# Math Help - Functions Question 2

1. ## Functions Question 2

Given $f(x)=\frac{1}{x}$.Find $\frac{f(x+h)+f(x)}{h}$ where h is not equal to zero

Attempt:
$\frac{\frac{h}{x+h*x)}}{h}$
How to simplify (please provide steps)

Thank you

2. Originally Posted by mj.alawami
Given $f(x)=\frac{1}{x}$.Find $\frac{f(x+h)+f(x)}{h}$ where h is not equal to zero

Attempt:
$\frac{\frac{h}{x+h*x)}}{h}$
How to simplify (please provide steps)

Thank you
$\frac{\frac{1}{x+h}+\frac{1}{x}}{h}$

$\frac{2x+h}{x^2+xh}\cdot \frac{1}{h}$

$
\frac{2x+h}{x^2h+xh^2}
$

3. Originally Posted by mj.alawami
Given $f(x)=\frac{1}{x}$.Find $\frac{f(x+h)+f(x)}{h}$ where h is not equal to zero
you sure it's not $\frac{f(x+h)-f(x)}{h}$

4. Originally Posted by skeeter
you sure it's not $\frac{f(x+h)-f(x)}{h}$
yes you are correct and i am wrong?
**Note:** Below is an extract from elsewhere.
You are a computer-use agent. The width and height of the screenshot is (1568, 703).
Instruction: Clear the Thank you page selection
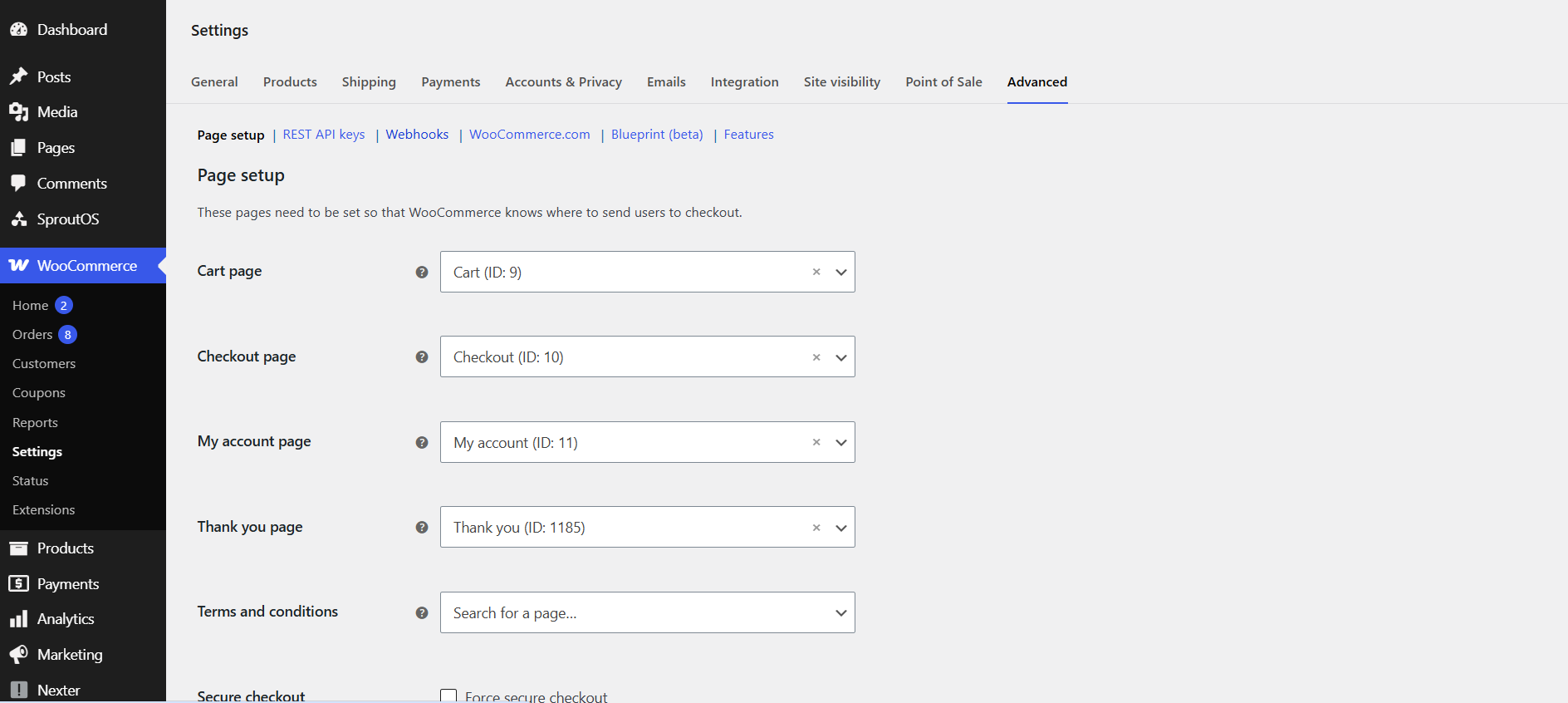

So how is it done ?

5. Originally Posted by mj.alawami
Given $f(x)=\frac{1}{x}$.Find $\frac{f(x+h)+f(x)}{h}$ where h is not equal to zero

Attempt:
$\frac{\frac{h}{x+h*x)}}{h}$
How to simplify (please provide steps)

Thank you
$f(x) = \frac{1}{x}$

$f(x + h) = \frac{1}{x + h}$

$f(x + h) - f(x) = \frac{1}{x + h} - \frac{1}{x}$

$= \frac{x}{x(x + h)} - \frac{x + h}{x(x + h)}$

$= -\frac{h}{x(x + h)}$

$\frac{f(x +h) - f(x)}{h} = \frac{-\frac{h}{x(x + h)}}{h}$

$= -\frac{h}{x(x + h)}\cdot\frac{1}{h}$

$= -\frac{1}{x(x + h)}$.

6. Originally Posted by mj.alawami
So how is it done ?
To learn, in general, how to evaluate a function at an expression (rather than a number), try here.

Then try working this exercise in pieces, rather than all at one. First write down the formula for f(x). Then find the expression for f(x + h). Then subtract the polynomial for f(x) from the polynomial for f(x + h). Then divide by h, cancelling if you can.